> [Record set]

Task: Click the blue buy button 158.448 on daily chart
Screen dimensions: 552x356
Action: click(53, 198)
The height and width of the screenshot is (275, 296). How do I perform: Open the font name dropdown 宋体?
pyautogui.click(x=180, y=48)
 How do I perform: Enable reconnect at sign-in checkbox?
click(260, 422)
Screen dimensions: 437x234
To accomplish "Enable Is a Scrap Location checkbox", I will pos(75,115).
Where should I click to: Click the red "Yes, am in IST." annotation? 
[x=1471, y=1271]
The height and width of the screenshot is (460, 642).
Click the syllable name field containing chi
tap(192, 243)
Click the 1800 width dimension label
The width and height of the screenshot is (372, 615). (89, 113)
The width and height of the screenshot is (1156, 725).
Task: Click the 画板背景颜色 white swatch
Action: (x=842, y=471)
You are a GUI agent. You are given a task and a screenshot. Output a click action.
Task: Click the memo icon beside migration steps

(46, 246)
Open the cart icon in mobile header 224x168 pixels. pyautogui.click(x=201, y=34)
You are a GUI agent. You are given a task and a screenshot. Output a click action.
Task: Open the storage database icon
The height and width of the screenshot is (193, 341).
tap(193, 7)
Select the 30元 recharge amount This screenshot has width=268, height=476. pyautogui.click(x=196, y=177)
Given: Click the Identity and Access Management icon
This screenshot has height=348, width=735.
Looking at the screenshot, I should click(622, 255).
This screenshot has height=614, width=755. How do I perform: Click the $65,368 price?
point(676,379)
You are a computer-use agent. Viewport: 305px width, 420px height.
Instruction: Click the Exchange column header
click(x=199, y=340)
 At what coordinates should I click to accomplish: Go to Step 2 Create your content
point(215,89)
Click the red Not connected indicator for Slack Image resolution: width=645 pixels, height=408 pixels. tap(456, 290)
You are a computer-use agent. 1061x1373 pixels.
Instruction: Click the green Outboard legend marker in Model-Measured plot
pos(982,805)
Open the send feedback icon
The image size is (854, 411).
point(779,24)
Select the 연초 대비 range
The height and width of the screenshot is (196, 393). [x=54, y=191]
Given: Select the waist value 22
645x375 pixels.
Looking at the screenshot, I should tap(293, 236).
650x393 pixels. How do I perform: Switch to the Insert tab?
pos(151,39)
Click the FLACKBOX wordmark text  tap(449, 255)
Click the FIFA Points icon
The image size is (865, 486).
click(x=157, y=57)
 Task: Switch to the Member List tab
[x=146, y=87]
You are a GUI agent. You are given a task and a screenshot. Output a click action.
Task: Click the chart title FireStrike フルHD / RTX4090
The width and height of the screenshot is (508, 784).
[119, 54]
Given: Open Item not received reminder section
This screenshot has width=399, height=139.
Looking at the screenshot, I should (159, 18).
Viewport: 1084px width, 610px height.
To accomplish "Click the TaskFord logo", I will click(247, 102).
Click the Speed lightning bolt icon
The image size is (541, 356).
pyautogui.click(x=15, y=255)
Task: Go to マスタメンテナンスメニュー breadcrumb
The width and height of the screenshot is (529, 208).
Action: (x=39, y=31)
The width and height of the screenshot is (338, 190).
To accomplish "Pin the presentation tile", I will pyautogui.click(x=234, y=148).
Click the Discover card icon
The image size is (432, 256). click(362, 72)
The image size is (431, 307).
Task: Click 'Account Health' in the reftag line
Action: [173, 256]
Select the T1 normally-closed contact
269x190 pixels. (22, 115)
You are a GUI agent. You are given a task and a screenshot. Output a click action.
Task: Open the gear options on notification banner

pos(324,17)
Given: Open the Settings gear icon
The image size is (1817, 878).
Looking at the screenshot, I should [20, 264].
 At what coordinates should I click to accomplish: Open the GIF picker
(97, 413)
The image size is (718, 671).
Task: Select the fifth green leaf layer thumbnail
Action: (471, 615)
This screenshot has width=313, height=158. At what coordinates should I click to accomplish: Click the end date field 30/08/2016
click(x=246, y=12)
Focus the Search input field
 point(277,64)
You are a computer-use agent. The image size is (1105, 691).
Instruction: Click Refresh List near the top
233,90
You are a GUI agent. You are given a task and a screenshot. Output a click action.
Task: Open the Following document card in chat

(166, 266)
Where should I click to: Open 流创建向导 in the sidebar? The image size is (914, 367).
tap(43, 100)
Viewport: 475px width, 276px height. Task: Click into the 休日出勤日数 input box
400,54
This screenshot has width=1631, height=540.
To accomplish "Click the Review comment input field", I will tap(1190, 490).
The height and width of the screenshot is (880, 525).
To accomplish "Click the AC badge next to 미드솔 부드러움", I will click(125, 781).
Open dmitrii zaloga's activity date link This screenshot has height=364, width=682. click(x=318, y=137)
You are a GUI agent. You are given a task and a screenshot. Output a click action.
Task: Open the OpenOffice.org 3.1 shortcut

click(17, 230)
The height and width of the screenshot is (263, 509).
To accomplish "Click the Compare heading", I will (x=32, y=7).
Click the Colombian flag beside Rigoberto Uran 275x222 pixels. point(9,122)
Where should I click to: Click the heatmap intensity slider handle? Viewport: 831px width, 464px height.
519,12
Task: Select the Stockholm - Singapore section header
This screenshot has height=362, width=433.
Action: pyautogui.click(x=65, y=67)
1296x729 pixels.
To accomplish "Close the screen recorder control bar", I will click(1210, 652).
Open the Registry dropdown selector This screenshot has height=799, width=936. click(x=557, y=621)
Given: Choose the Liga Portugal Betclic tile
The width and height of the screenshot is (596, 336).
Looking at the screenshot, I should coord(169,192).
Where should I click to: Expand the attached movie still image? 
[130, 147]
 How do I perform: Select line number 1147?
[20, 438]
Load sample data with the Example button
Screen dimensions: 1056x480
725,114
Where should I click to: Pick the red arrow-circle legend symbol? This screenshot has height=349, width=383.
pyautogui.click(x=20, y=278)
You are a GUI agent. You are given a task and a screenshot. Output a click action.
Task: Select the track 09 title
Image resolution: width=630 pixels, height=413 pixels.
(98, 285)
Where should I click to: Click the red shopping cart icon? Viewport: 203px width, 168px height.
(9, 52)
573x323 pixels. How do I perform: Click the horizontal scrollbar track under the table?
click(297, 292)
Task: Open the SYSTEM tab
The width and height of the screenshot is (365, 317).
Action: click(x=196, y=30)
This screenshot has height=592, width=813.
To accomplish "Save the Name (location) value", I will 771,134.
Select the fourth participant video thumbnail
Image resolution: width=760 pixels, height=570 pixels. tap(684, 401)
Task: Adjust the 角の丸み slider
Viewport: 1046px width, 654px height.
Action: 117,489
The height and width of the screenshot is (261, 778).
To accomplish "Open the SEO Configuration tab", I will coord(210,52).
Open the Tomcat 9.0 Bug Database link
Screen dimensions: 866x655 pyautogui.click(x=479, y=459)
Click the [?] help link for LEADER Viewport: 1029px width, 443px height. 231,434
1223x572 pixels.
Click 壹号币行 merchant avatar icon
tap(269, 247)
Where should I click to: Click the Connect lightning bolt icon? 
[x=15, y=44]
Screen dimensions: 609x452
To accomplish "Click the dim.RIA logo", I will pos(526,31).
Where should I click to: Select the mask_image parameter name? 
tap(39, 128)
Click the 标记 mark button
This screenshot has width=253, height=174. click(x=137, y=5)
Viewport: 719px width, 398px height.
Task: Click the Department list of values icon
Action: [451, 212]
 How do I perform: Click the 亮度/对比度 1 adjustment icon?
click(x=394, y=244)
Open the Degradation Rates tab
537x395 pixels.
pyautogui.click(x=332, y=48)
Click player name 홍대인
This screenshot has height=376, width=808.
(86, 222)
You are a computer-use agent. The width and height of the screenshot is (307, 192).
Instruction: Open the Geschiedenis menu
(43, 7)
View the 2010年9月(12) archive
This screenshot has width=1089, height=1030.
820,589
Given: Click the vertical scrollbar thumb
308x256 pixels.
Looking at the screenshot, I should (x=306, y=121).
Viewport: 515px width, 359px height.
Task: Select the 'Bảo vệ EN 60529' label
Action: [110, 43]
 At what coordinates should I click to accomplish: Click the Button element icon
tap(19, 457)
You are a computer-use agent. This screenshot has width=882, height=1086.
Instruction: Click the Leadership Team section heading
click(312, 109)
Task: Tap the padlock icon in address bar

> [What is needed]
Please return, exactly as written, the line containing "Instruction: Click the Leadership" and every line after it through the end of the records above, and nothing else.

> [Solution to the problem]
Instruction: Click the Leadership Team section heading
click(312, 109)
Task: Tap the padlock icon in address bar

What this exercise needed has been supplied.